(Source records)
— Begin —

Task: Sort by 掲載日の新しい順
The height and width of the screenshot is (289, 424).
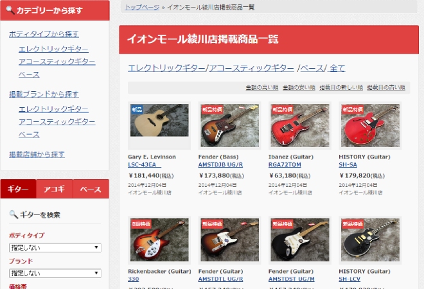Action: coord(341,87)
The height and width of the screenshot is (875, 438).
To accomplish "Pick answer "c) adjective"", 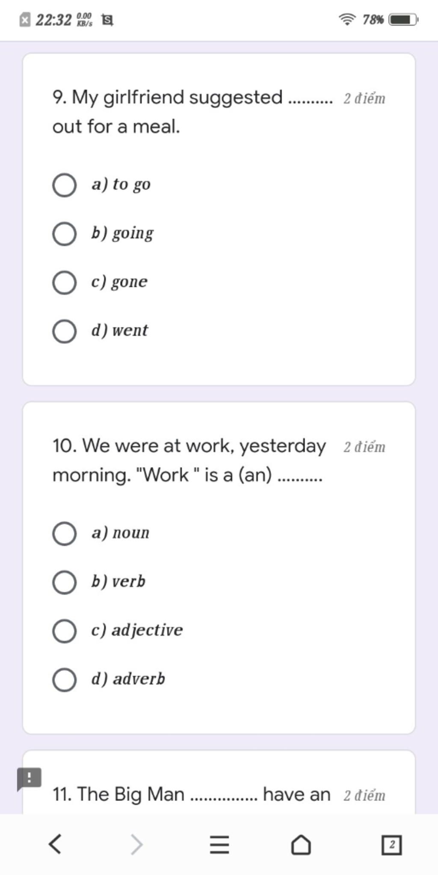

— End —

** Goal **
Update all of the material above by replacing "screenshot" with "image" and leaving every other part unchanged. Do not include the pictures in your answer.

** Result for this task **
Task: Sort by 掲載日の新しい順
The height and width of the image is (289, 424).
Action: coord(341,87)
The height and width of the image is (875, 438).
To accomplish "Pick answer "c) adjective"", 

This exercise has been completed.